Re: .NET 2.0 performance bug in ArrayList.Sort



Alex,

I made this test to see what it was with equal objects (of course in VB in
my case)

Your file is sorted. If I turn that file around I get a quit normal figurs.
However as it is already sorted, it takes an extreme long time. This I call
a bug.

\\\
Public Class Test
Public Shared Sub Main()
Dim b As New ArrayList
Dim sr As New IO.StreamReader("C:\slow_data.txt")
Dim line As String = sr.ReadLine
Do While line IsNot Nothing
b.Add(line)
line = sr.ReadLine
Loop
Dim alist As New ArrayList
' For i As Integer = 0 To b.Count - 1
For i As Integer = b.Count - 1 To 0 Step -1
alist.Add(b(i))
Next
Dim afixed(alist.Count - 1) As Object
alist.CopyTo(afixed)
Dim start As Integer = Environment.TickCount
alist.Sort()
Dim AListtime As Integer = Environment.TickCount - start
start = Environment.TickCount
Array.Sort(afixed)
Dim Afixedtime As Integer = Environment.TickCount - start
MessageBox.Show("Arraylist = " _
& AListtime & vbCrLf & "fixed = " & Afixedtime)
End Sub
End Class
///

Cor

"Alex Chudnovsky" <Alex Chudnovsky@xxxxxxxxxxxxxxxxxxxxxxxxx> schreef in
bericht news:C5A9C56F-B7A4-4C94-AA8C-88F6337385F8@xxxxxxxxxxxxxxxx
I have come across with what appears to be a significant performance bug in
.NET 2.0 ArrayList.Sort method when compared with Array.Sort on the same
data.

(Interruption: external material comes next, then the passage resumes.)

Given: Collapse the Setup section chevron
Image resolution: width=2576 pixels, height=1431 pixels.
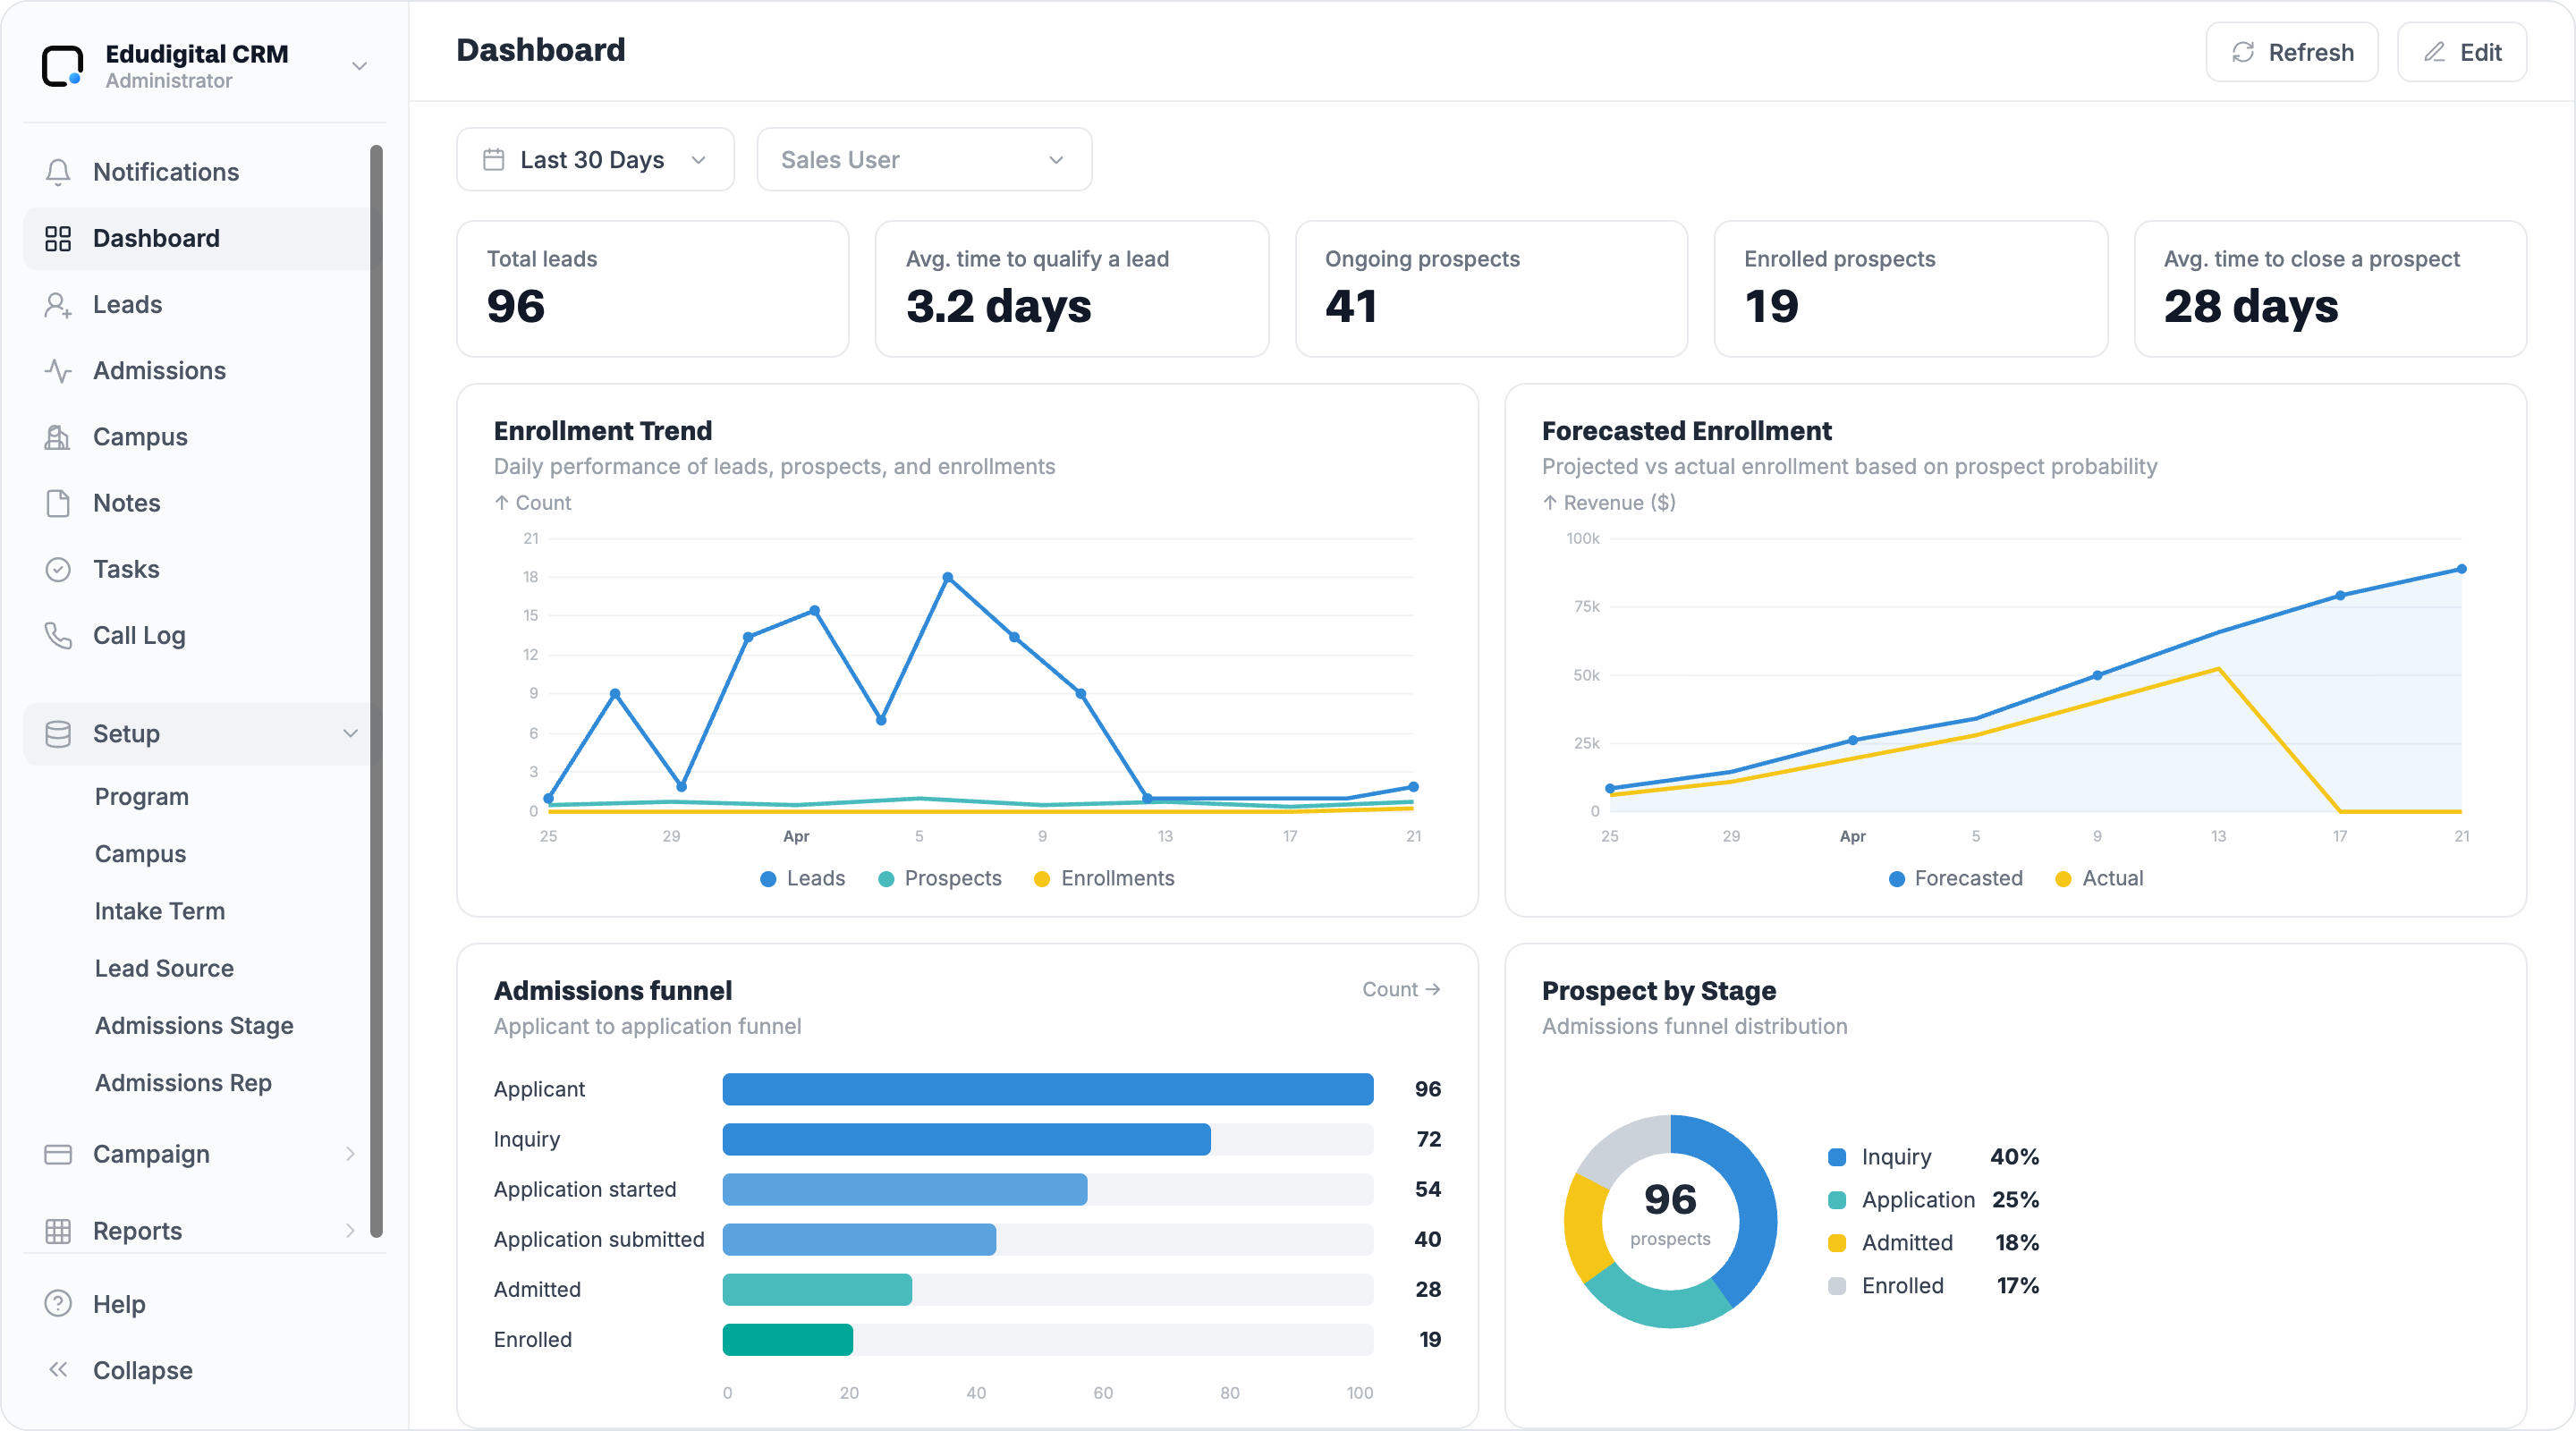Looking at the screenshot, I should pos(350,734).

Same data on the same CPU gets sorted a lot faster with both methods
using .NET 1.1, that's why I am pretty sure its a (rather serious) bug.
Below
you can find C# test case that should allow you to reproduce this error,
to
run it you will need to put 2 data files into current directory where
executable is or just change filename pathes accordingly, the data files
can
be obtained from here:

fast_data.txt:
http://majestic12.co.uk/files/other/dotnet2bug/fast_data.txt
slow_data.txt:
http://majestic12.co.uk/files/other/dotnet2bug/slow_data.txt

The data are strings (URLs) of about similar size in bytes and number.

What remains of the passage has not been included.